Information provided:
-*-*-

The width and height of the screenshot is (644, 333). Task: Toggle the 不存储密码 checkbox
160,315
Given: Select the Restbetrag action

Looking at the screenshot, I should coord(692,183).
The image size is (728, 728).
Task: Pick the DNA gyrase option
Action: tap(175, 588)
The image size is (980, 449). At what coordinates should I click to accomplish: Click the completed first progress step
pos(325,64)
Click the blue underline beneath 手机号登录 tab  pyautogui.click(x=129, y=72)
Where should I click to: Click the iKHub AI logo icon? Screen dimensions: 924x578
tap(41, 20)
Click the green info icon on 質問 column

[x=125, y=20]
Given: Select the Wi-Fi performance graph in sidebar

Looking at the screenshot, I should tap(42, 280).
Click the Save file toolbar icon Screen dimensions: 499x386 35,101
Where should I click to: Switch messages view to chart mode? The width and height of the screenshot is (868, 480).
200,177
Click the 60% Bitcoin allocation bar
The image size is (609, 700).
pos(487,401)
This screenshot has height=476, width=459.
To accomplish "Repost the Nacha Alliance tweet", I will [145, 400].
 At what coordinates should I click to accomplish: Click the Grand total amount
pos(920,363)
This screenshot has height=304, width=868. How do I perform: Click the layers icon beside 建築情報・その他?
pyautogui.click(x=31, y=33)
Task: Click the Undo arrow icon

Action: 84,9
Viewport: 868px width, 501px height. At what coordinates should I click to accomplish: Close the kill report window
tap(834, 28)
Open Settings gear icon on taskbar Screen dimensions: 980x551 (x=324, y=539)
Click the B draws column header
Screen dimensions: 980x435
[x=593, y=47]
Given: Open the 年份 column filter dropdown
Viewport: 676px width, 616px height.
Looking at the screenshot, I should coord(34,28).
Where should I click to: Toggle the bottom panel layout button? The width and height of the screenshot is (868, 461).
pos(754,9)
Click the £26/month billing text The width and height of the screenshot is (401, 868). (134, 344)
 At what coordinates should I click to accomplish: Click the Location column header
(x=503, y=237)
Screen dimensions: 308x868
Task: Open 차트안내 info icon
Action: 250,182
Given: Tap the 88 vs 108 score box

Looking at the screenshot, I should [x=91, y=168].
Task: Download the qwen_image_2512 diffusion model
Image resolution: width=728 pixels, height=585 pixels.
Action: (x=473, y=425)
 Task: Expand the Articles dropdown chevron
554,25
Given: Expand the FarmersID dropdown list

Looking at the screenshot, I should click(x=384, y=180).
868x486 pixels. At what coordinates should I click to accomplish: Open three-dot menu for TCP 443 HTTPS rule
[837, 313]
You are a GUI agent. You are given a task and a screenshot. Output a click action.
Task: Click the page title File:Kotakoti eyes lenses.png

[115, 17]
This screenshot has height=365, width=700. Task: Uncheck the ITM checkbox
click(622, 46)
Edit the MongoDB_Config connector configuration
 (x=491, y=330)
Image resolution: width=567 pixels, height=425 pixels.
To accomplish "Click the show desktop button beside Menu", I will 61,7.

-*-*-

Work order: So that nothing is lost, retype every entry in the listing above exactly.

Answer to the problem:
The width and height of the screenshot is (644, 333). Task: Toggle the 不存储密码 checkbox
160,315
Given: Select the Restbetrag action

Looking at the screenshot, I should coord(692,183).
The image size is (728, 728).
Task: Pick the DNA gyrase option
Action: tap(175, 588)
The image size is (980, 449). At what coordinates should I click to accomplish: Click the completed first progress step
pos(325,64)
Click the blue underline beneath 手机号登录 tab  pyautogui.click(x=129, y=72)
Where should I click to: Click the iKHub AI logo icon? Screen dimensions: 924x578
tap(41, 20)
Click the green info icon on 質問 column

[x=125, y=20]
Given: Select the Wi-Fi performance graph in sidebar

Looking at the screenshot, I should tap(42, 280).
Click the Save file toolbar icon Screen dimensions: 499x386 35,101
Where should I click to: Switch messages view to chart mode? The width and height of the screenshot is (868, 480).
200,177
Click the 60% Bitcoin allocation bar
The image size is (609, 700).
pos(487,401)
This screenshot has height=476, width=459.
To accomplish "Repost the Nacha Alliance tweet", I will [145, 400].
 At what coordinates should I click to accomplish: Click the Grand total amount
pos(920,363)
This screenshot has height=304, width=868. How do I perform: Click the layers icon beside 建築情報・その他?
pyautogui.click(x=31, y=33)
Task: Click the Undo arrow icon

Action: 84,9
Viewport: 868px width, 501px height. At what coordinates should I click to accomplish: Close the kill report window
tap(834, 28)
Open Settings gear icon on taskbar Screen dimensions: 980x551 (x=324, y=539)
Click the B draws column header
Screen dimensions: 980x435
[x=593, y=47]
Given: Open the 年份 column filter dropdown
Viewport: 676px width, 616px height.
Looking at the screenshot, I should coord(34,28).
Where should I click to: Toggle the bottom panel layout button? The width and height of the screenshot is (868, 461).
pos(754,9)
Click the £26/month billing text The width and height of the screenshot is (401, 868). (134, 344)
 At what coordinates should I click to accomplish: Click the Location column header
(x=503, y=237)
Screen dimensions: 308x868
Task: Open 차트안내 info icon
Action: 250,182
Given: Tap the 88 vs 108 score box

Looking at the screenshot, I should [x=91, y=168].
Task: Download the qwen_image_2512 diffusion model
Image resolution: width=728 pixels, height=585 pixels.
Action: (x=473, y=425)
 Task: Expand the Articles dropdown chevron
554,25
Given: Expand the FarmersID dropdown list

Looking at the screenshot, I should click(x=384, y=180).
868x486 pixels. At what coordinates should I click to accomplish: Open three-dot menu for TCP 443 HTTPS rule
[837, 313]
You are a GUI agent. You are given a task and a screenshot. Output a click action.
Task: Click the page title File:Kotakoti eyes lenses.png

[115, 17]
This screenshot has height=365, width=700. Task: Uncheck the ITM checkbox
click(622, 46)
Edit the MongoDB_Config connector configuration
 (x=491, y=330)
Image resolution: width=567 pixels, height=425 pixels.
To accomplish "Click the show desktop button beside Menu", I will 61,7.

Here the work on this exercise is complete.